• Extracted text:
# RNS-810 Satnav- Does anyone know the latest firmware?



## converse420 (Nov 28, 2012)

Ive just ordered a V9 Western Europe Sat-Nav disk for my late 2011 Phaeton, (not from VW) the blurb says that certain functions require firmware FW2720 or higher- my Phaeton is currently on FW1222. Does anyone know if there is a new version, and if it is possible to update the firmware without a trip back to the VW dealer?

Thanks
Dale


----------



## Silky6053 (Dec 3, 2012)

converse420 said:


> Ive just ordered a V9 Western Europe Sat-Nav disk for my late 2011 Phaeton, (not from VW) the blurb says that certain functions require firmware FW2720 or higher- my Phaeton is currently on FW1222. Does anyone know if there is a new version, and if it is possible to update the firmware without a trip back to the VW dealer?
> 
> Thanks
> Dale


I've recently sourced the 2012 W Europe map and installed on my RNS 810. It works fine, but no audible signal for speed cams, and 7 digit postcode yet. I found firmware 2720 on the net but it won't install and appears to be for RNS510 only. Spoke to helpful guy at VW Stockport and he's established there is a FW upgrade for RNS 810 only which gives 7 digit postcodes. But they want an hours labour for putting a CD into the drive to update itself which I could do in 30 seconds. I'll keep looking for a little while, and if unsuccessful, will bite the bullet. Glynn


----------



## converse420 (Nov 28, 2012)

Silky6053 said:


> I've recently sourced the 2012 W Europe map and installed on my RNS 810. It works fine, but no audible signal for speed cams, and 7 digit postcode yet. I found firmware 2720 on the net but it won't install and appears to be for RNS510 only. Spoke to helpful guy at VW Stockport and he's established there is a FW upgrade for RNS 810 only which gives 7 digit postcodes. But they want an hours labour for putting a CD into the drive to update itself which I could do in 30 seconds. I'll keep looking for a little while, and if unsuccessful, will bite the bullet. Glynn


Thanks Glyn,
Ive also been scouring the web, if I find anything I will update this thread

Dale


----------



## 8secondquarters (Apr 7, 2005)

My sept 2011 gp3 has firmware 1222 and takes full postcode input


----------



## Silky6053 (Dec 3, 2012)

Hi Guys

Just spent a little time looking at this. My dealer tells me there is a firmware upgrade for my car, but after I had given him the VIN number. Looking at the VCDS scan on my car, the RNS 810 details are: Component: RNS-MID H10 0204. This appears to indicate hardware revision H10, and firmware version 0204. If my interpretation is correct (and my wife tells me I am often wrong), then FW 1222, which 8secondquarters has on his unit, may well be the upgrade my dealer is referring to (from 0204). If that makes sense.

The problem now is I cannot find FW 1222 anywhere on the Net. Is there anywhere I can source it? I don't mind paying VW for the code, but I don't want to pay an hours labour (£105) when it is simply a matter of putting a CD into the unit, and letting it install itself.

Glynn


----------



## 8secondquarters (Apr 7, 2005)

Hi Glynn

Press an hold setup on the rns810 and all will be revealed

Mine shows part number 3D0035680B

HW Version H34

SW Version 1222


----------



## Silky6053 (Dec 3, 2012)

[Click-target data]
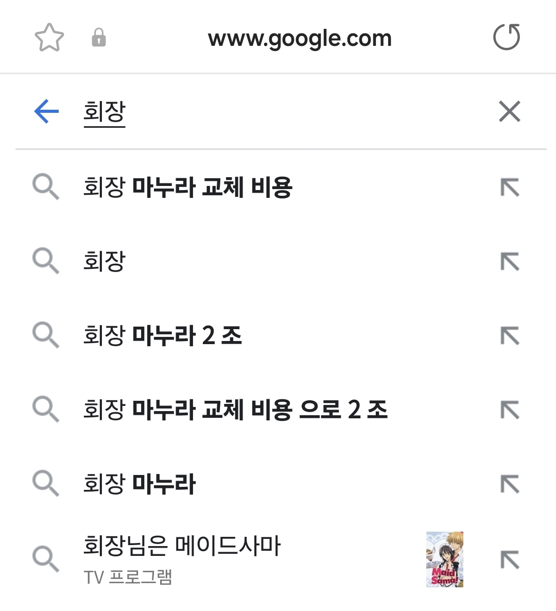Fill query arrow for 회장 마누라 교체 비용 으로 2 조
556x611 pixels.
510,410
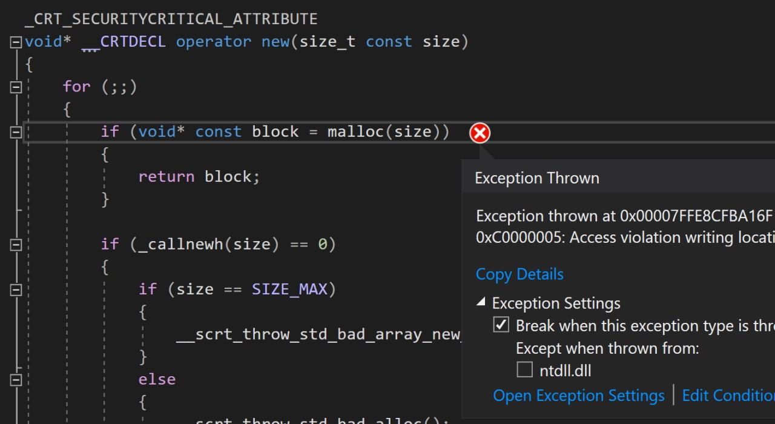Collapse the malloc if-statement block

click(16, 132)
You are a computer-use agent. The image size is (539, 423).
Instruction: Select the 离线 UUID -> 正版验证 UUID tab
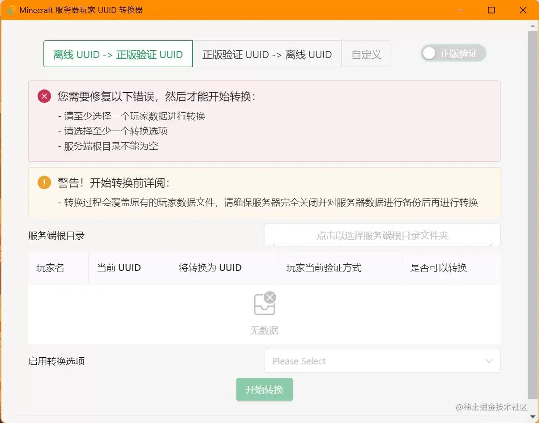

• Tasks for this exercise:
**1)** Decide whether each statement below agrees with the RNS-810 firmware thread, answering yes or no and quoting the words from the thread that settle it: (a) VW Stockport wanted an hour's labor to install the firmware update. (b) The RNS 810 belonging to 8secondquarters shows hardware version H10. (c) The firmware 2720 that Silky6053 found online installed successfully.
**2)** Carry on the RNS-810 firmware thread from the point where it stops.

• Responses to the exercise:
**1)**
(a) Yes: "But they want an hours labour for putting a CD into the drive to update itself"
(b) No: "HW Version H34"
(c) No: "I found firmware 2720 on the net but it won't install and appears to be for RNS510 only."

**2)**
Hi 8secondquarters - thanks for that.

I've tried but it doesn't work on my unit, no matter how long I hold it in. I think that function comes with the new frmware!

Glynn


----------



## converse420 (Nov 28, 2012)

Right, finally I have something definitive...
I purchased a v9 Western Europe DVD from satnav-update.com for the princely sum of £29.
Pressing and holding the setup button on my RNS-810 reveals that my firmware is FW1222, which at first glance should have been a problem as the sales blurb clearly stated that you must have FW2720 or above to have 7 digit postcode entry.
The disk arrived the next day and having tried it in my 2011 TDI I can confirm that the postcode entry feature still works absolutely fine with the new disk. I have not taken the car out yet so I cannot confirm if the speed camera function works, I will update this thread in a while when I have actually had the opportunity to take the car out, but so far in my case it seems my £29 was money well spent!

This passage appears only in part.